# Hack folder



## WhyMe (Jul 12, 2005)

My var/hack folder keeps disappearing, can I just make a copy of it and filezilla it back over. I know a stupid question from somebody that shouldnt have hack but we all have to learn somehow. Or should I just move it into a different folder and try to edit author. Is that the only file I need to edit? Thanks for your consideration...


----------



## slydog75 (Jul 8, 2004)

get it back to were it should be, zip a copy of it up, then ftp it onto your hard drive. next time it gets wiped, just ftp it back onto your tivo and unzip it. You could also use the newest enhancement version from rbautch, which takes most of your hacks out of var. Although it shouldn't be getting wiped on a regular basis. I zippered 2 units 3 months ago and only one has wiped var so far one time. Did you set cron up to clear out your logs automatically?


----------



## beejaycee (Dec 9, 2003)

Sort of on topic but sort of hijacking this thread:
Can the /hack directory be put in the root directory with a simlink at /var/hack pointing to /hack? If possible, this would keep /var/hack from disappearing when /var is rebuilt. I ask this because I think I'm long overdue for one of those mystery rebuilds!

Bryan


----------



## Gunnyman (Jul 10, 2003)

this is sort of what the new enhance script does.
The only thing actually stored in /var anymore on an enhanced/zippered tivo is tivowebplus.
The rest of it is symlinks that get recreated if it's detected that /var has been wiped when tivo reboots.
So all you would really have to do to is re-install twp.
Edited to add...
My /var has been wiped exactly ONCE in a year on only one of my 2 Dtivos.


----------



## beejaycee (Dec 9, 2003)

Thanks for the info Gunny. I'm one of those old foggies who upgraded when sleeper's iso was hot stuff. Since then I have fiddle-farted around with stuff as it came along. I stopped right about when you guys came up with your zipper (I used 'the unguide'). I did use one of rbautch's early enhancement scripts but opted out of having it install TWP as I already had it in /usr/tivoweb (I moved it there after it 'disappeared' one too many times). So, I'm way behind the times now.
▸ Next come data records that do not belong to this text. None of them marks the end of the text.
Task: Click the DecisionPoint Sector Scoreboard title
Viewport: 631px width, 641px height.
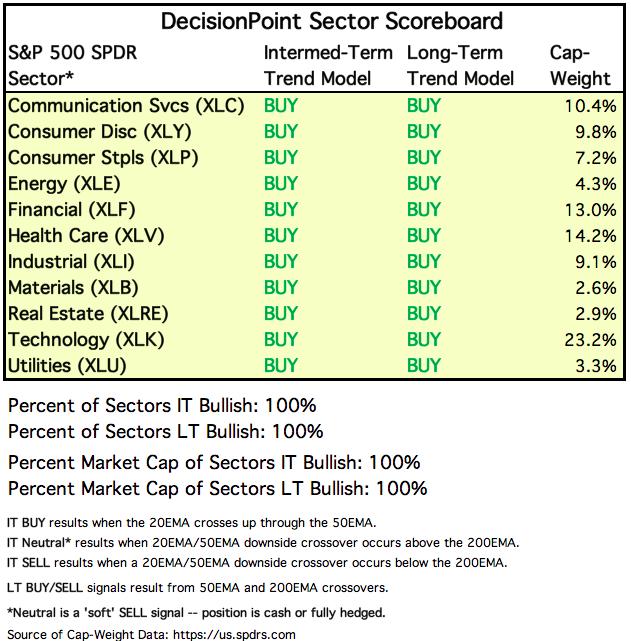Action: tap(317, 21)
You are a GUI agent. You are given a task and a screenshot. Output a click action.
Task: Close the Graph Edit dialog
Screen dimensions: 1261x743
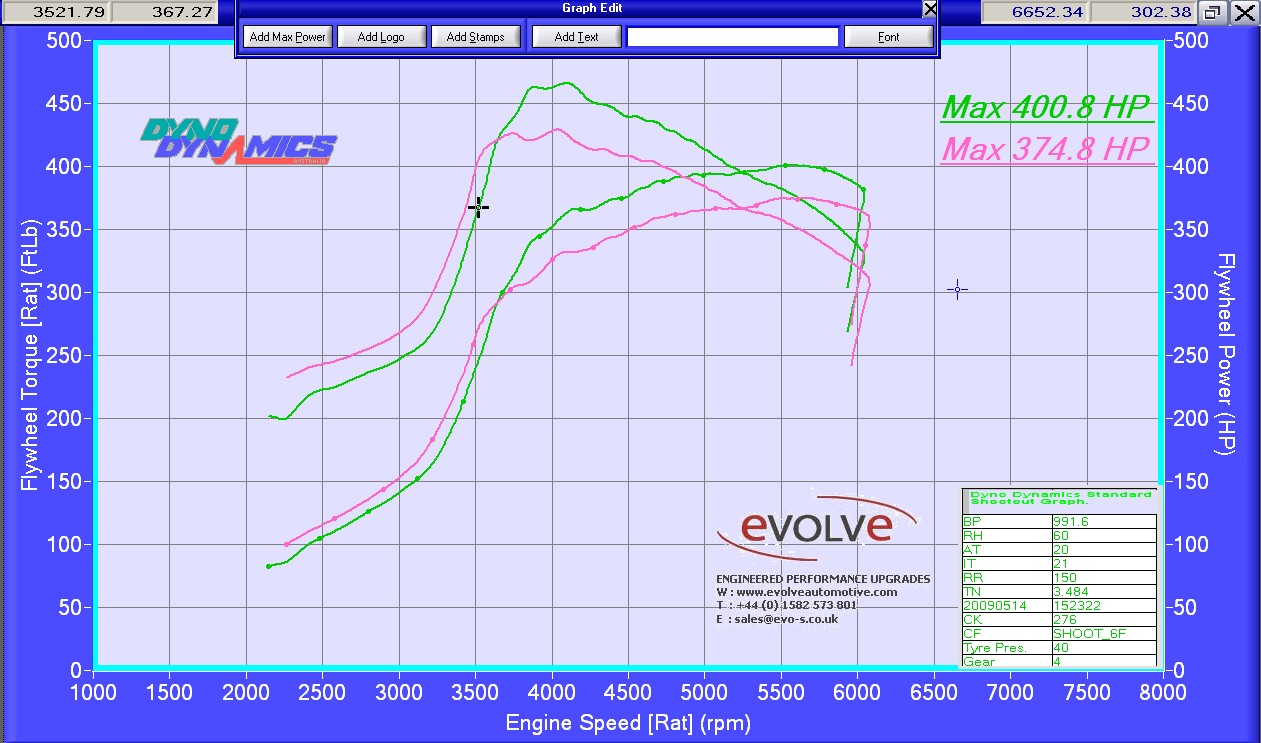(930, 9)
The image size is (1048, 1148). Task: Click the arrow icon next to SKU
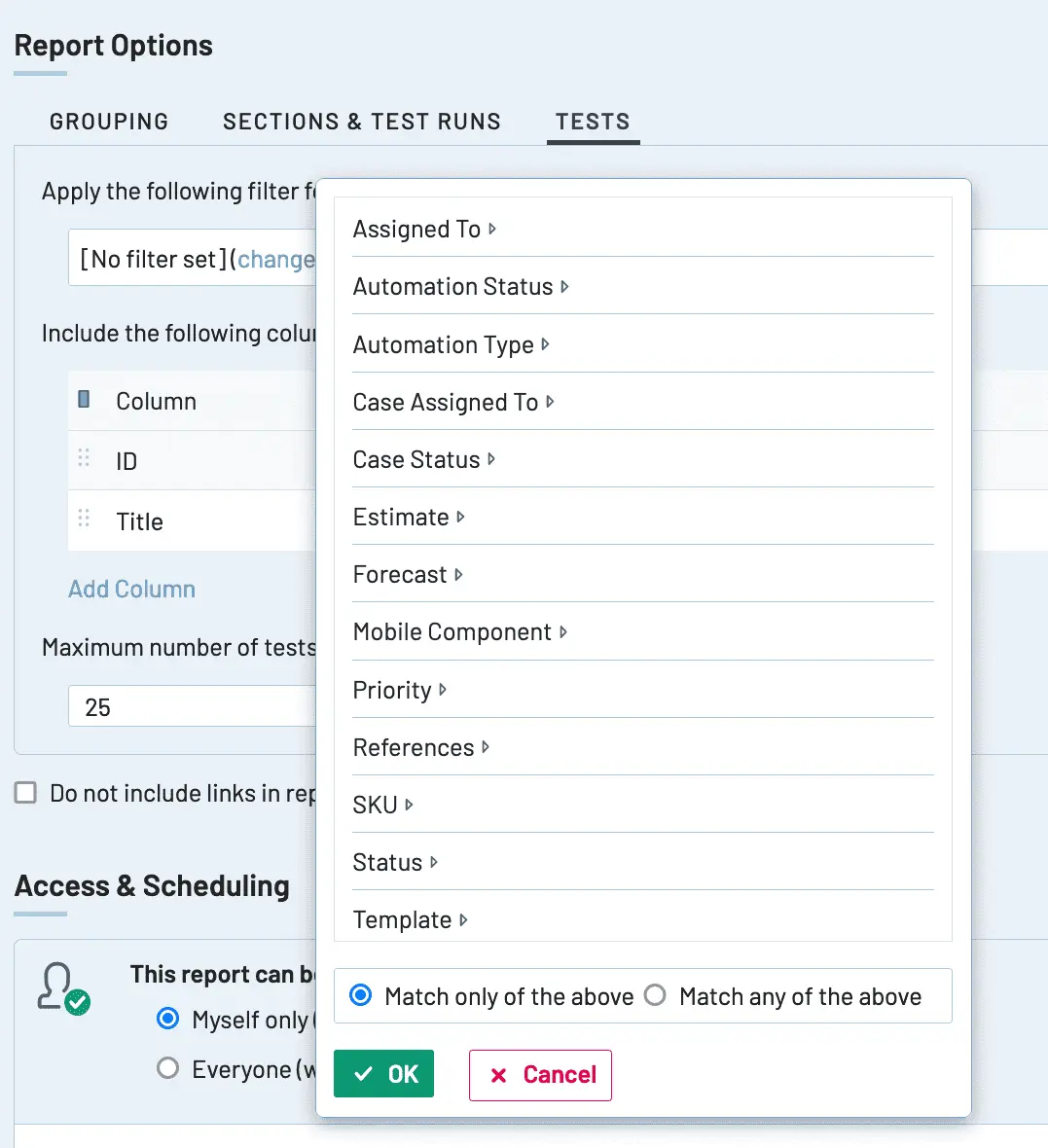pyautogui.click(x=409, y=805)
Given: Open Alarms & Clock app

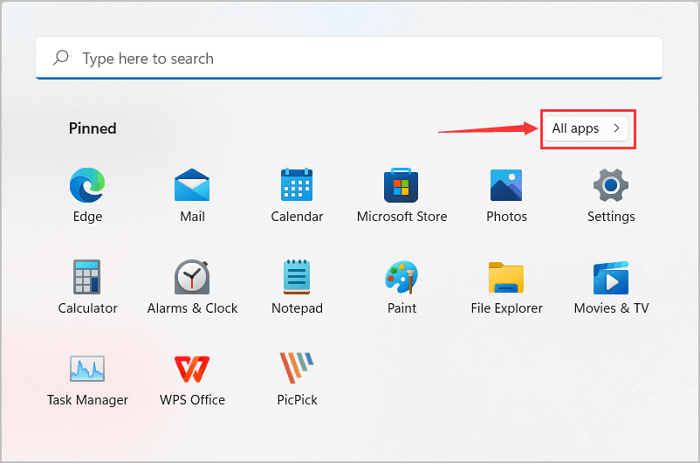Looking at the screenshot, I should point(192,277).
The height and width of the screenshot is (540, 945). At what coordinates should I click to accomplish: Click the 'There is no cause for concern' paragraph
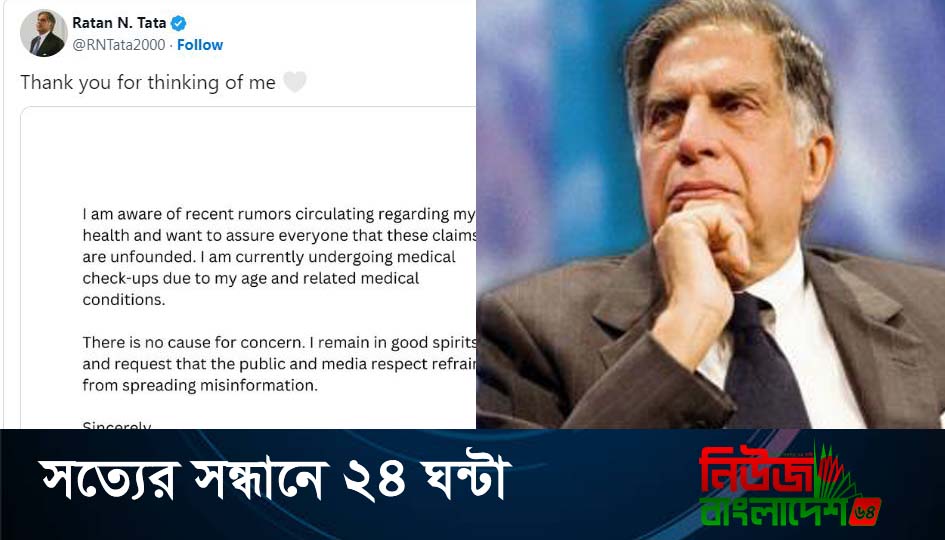coord(279,364)
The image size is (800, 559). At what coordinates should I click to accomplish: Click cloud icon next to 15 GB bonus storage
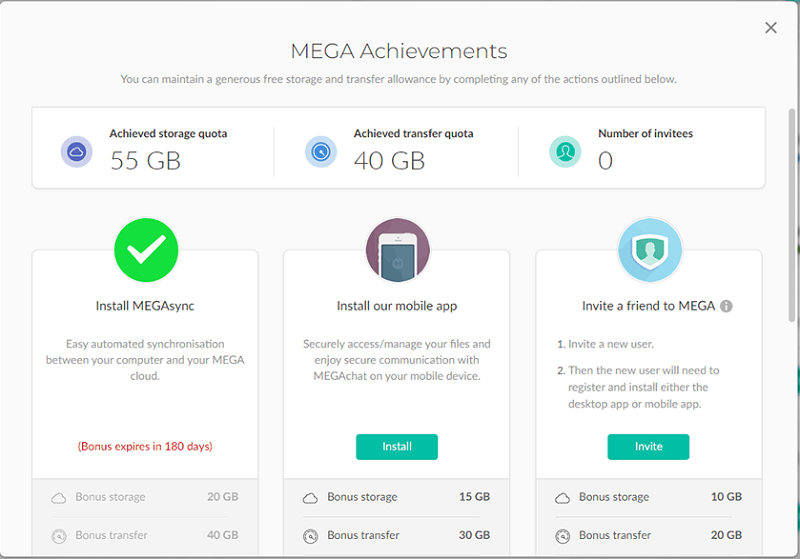click(311, 497)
My /var has been wiped exactly... oodles. But I blame myself for each of them. The good thing about having 2 tivos is I don't get shot every time I screw up while playing with one.


----------



## WhyMe (Jul 12, 2005)

My hack folder has disappeared twice in thirty days, I do have my phone line pluged in for caller id and PPV. Not sure if that is what is causing it. So do I need to pull the drive again to load the latest scripts. or can I just ftp the enhancement folder over and do a uninstall and re-tweak? I did install cron... Thanks Michael


----------



## slydog75 (Jul 8, 2004)

You can ftp the enhancement install over to your tivo.. you do not want to pull your drive again.


----------



## WhyMe (Jul 12, 2005)

Just ftp the tools disk to the hacks folder and run tweak from there? Thanks Michael


----------



## bengalfreak (Oct 20, 2002)

Gunnyman said:


> this is sort of what the new enhance script does.
> The only thing actually stored in /var anymore on an enhanced/zippered tivo is tivowebplus.
> The rest of it is symlinks that get recreated if it's detected that /var has been wiped when tivo reboots.
> So all you would really have to do to is re-install twp.
> ...


I have now experienced two /var wipes in six months. Not alot, but it is a pain.


----------



## WhyMe (Jul 12, 2005)

Ok what did I do wrong, got the newer version of tweak.zip, use winrar to unzip, ftp the tweak.sh to the hacks folder after deleting the tweak that was in there. telnet uninstall and then run tweak.sh.. here is what I get.. Please help

Den-bash# cd /hacks
Den-bash# tweak-uninstall.sh
Removing directories and files...
Deleting Tivowebplus Installation...
Deleting cron Installation...
Deleting CallerID Installation...
Restoring original fakecall...
Restoring original usb drivers...
Restoring original profile...
Restoring original rc.sysinit.author file
Restoring original splash screen...
Done!
Den-bash# sh tweak.sh
Superseded version of rbautch-files.tgz found in /hacks/
Deleting /hacks/rbautch-files.tgz...

Running rbautch Hacked Tivo Enhancements...
tar: /enhancements/rbautch_files.tgz: No such file or directory
mv: /enhancements/tweak_uninstall.sh: No such file or directory
Checking your telnet settings. Do you want to continue? [y/n]: y

Do you want to run the "express" version (for advanced users)? [y/n]: n
tweak.sh: /enhancements/start.sh: No such file or directory
Den-bash#


----------



## rbautch (Feb 6, 2004)

If you hacked your tivo using something other than the zipper, you can still take advantage of the enhancement script's var-symlink tool (attached). Ceate a dummy directory called /enhancements/varhacks, and move all your hacks in there. Then run the var-symlinks.sh script. The script will create all the required symlinks back to var. If var ever gets wiped again, just re-run the script.


----------



## rbautch (Feb 6, 2004)

WhyMe said:


> Ok what did I do wrong, got the newer version of tweak.zip, use winrar to unzip, ftp the tweak.sh to the hacks folder after deleting the tweak that was in there. telnet uninstall and then run tweak.sh.. here is what I get.. Please help
> 
> Den-bash# cd /hacks
> Den-bash# tweak-uninstall.sh
> ...


This means you were trying to run the new script, but an old files archive was still on your Tivo. Just run it again, and it should download the new files archive on its own. I need to fix this to make it cleaner if an old archive is found.


----------



## WhyMe (Jul 12, 2005)

Thanks Rbautch... that got it going..Michael


----------